Brief: Would you please copy only the lines from the line that contains "The image size" to the end of the data below, exactly, leaving every picture out?
*** Task inputs Section Begins ***
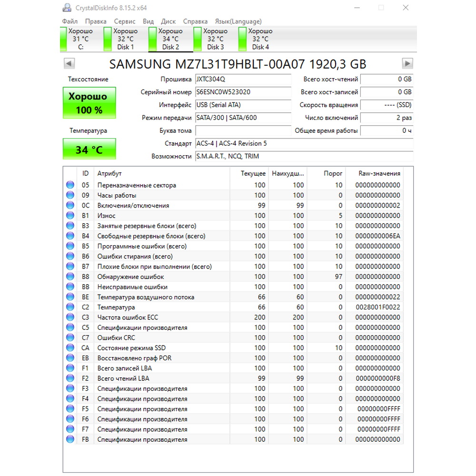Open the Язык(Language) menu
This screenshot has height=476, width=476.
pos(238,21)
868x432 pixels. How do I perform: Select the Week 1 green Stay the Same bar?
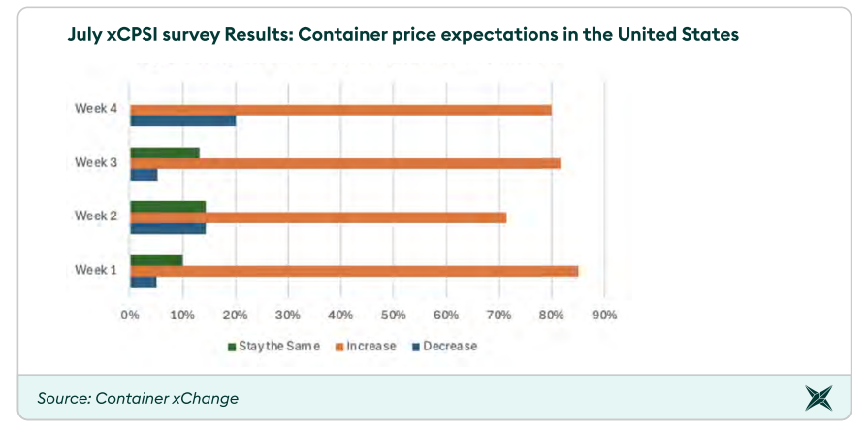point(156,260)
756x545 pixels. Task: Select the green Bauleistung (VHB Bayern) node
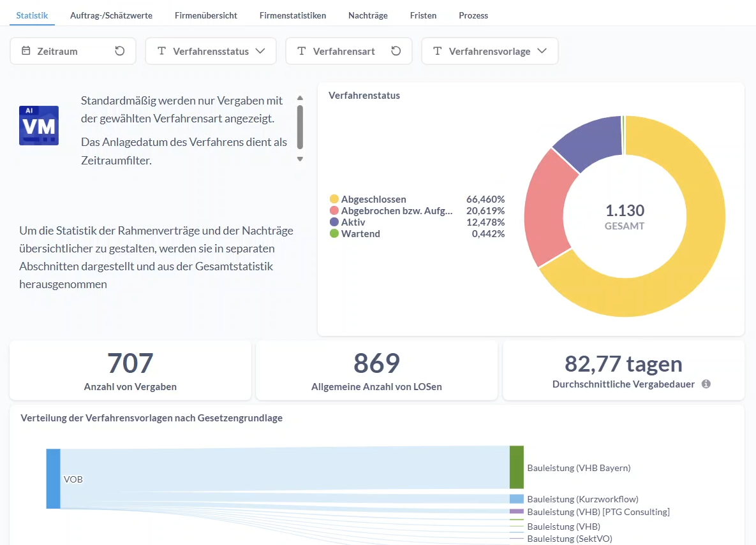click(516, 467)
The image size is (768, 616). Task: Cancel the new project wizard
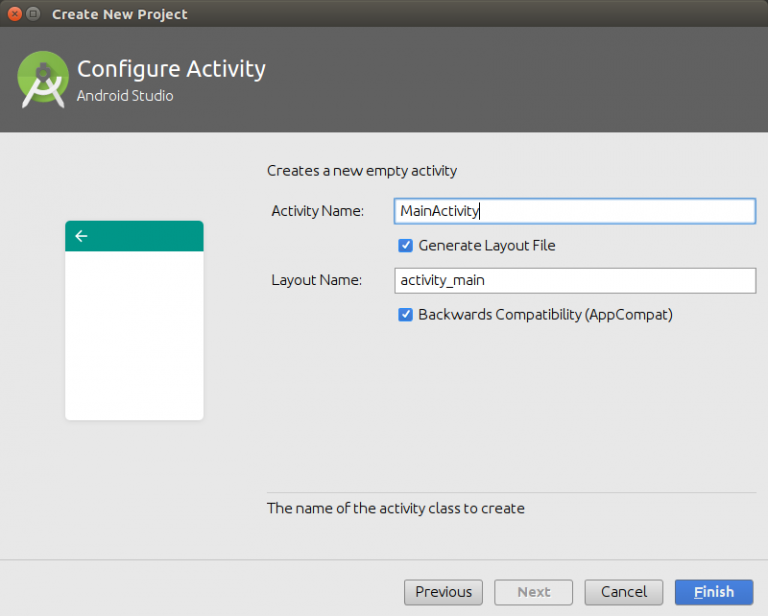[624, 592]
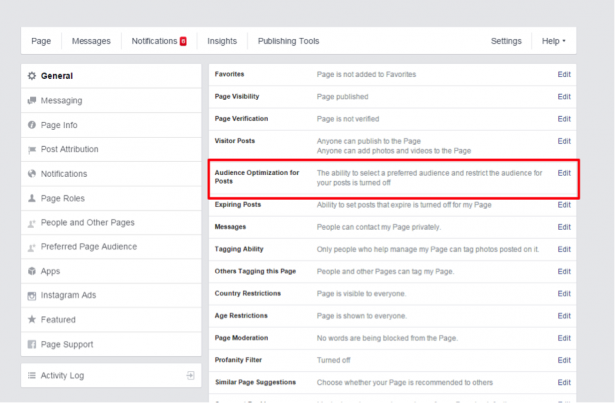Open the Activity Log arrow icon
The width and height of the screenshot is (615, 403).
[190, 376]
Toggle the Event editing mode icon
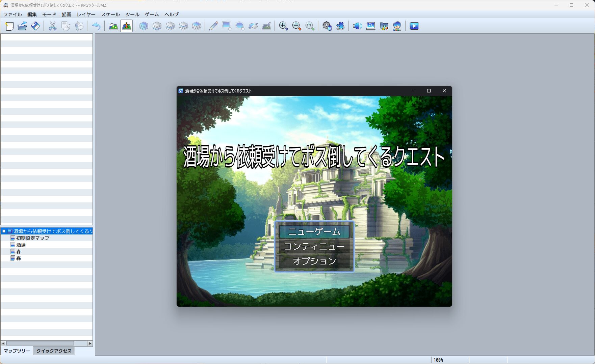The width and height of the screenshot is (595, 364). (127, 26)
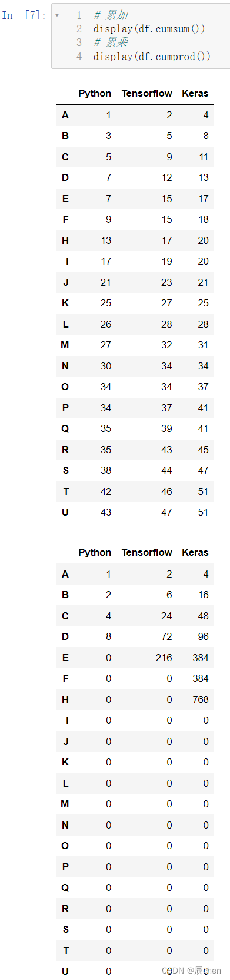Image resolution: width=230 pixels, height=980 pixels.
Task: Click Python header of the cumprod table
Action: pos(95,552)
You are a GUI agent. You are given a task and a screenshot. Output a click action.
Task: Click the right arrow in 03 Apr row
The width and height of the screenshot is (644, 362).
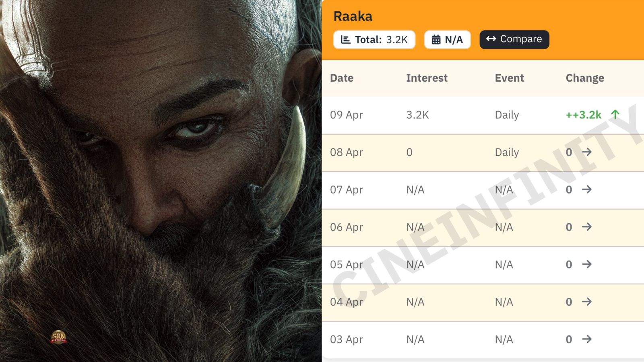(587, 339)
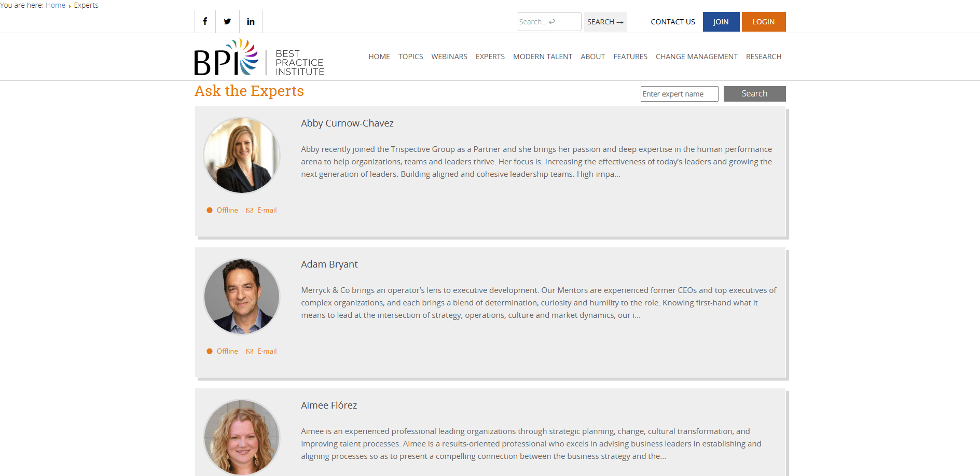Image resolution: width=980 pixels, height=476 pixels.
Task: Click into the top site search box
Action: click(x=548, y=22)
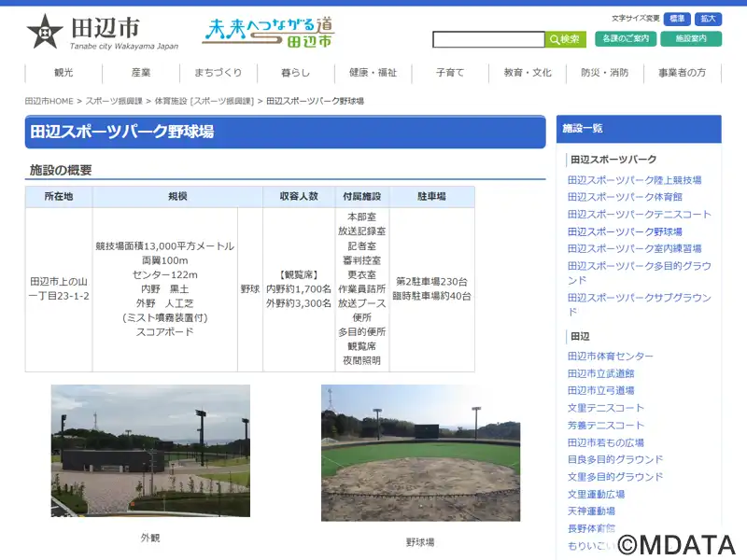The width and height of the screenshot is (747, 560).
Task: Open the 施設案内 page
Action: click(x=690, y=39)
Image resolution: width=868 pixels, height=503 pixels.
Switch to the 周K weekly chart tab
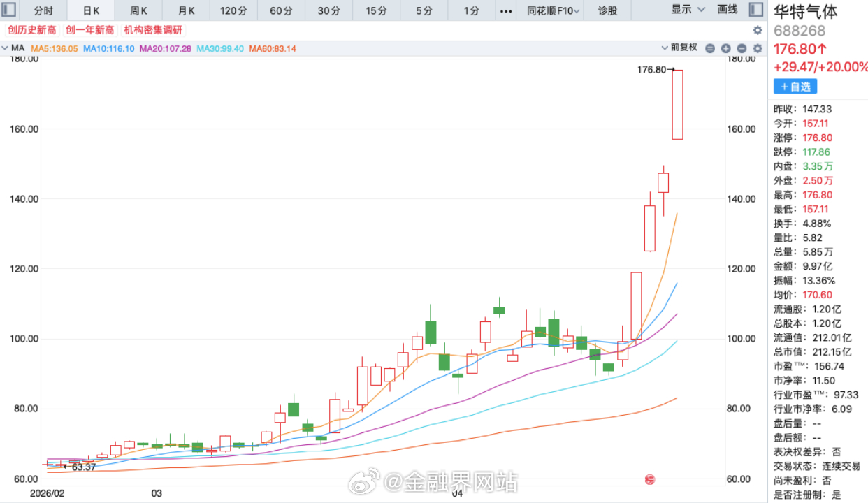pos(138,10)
*** Task inputs Section Ends ***
Response area:
The image size is (768, 616). Task: Cancel the new project wizard
[624, 592]
Open the Activity Log arrow icon
The width and height of the screenshot is (615, 403).
[190, 376]
Toggle the Event editing mode icon
The width and height of the screenshot is (595, 364). (127, 26)
Image resolution: width=230 pixels, height=980 pixels.
Task: Click Python header of the cumprod table
Action: pos(95,552)
You are a GUI agent. You are given a task and a screenshot. Output a click action.
Task: Click the right arrow in 03 Apr row
The width and height of the screenshot is (644, 362).
(587, 339)
Image resolution: width=980 pixels, height=476 pixels.
Task: Click into the top site search box
Action: click(x=548, y=22)
The width and height of the screenshot is (747, 560).
Task: Open the 施設案内 page
Action: click(x=690, y=39)
Image resolution: width=868 pixels, height=503 pixels.
Switch to the 周K weekly chart tab
pos(138,10)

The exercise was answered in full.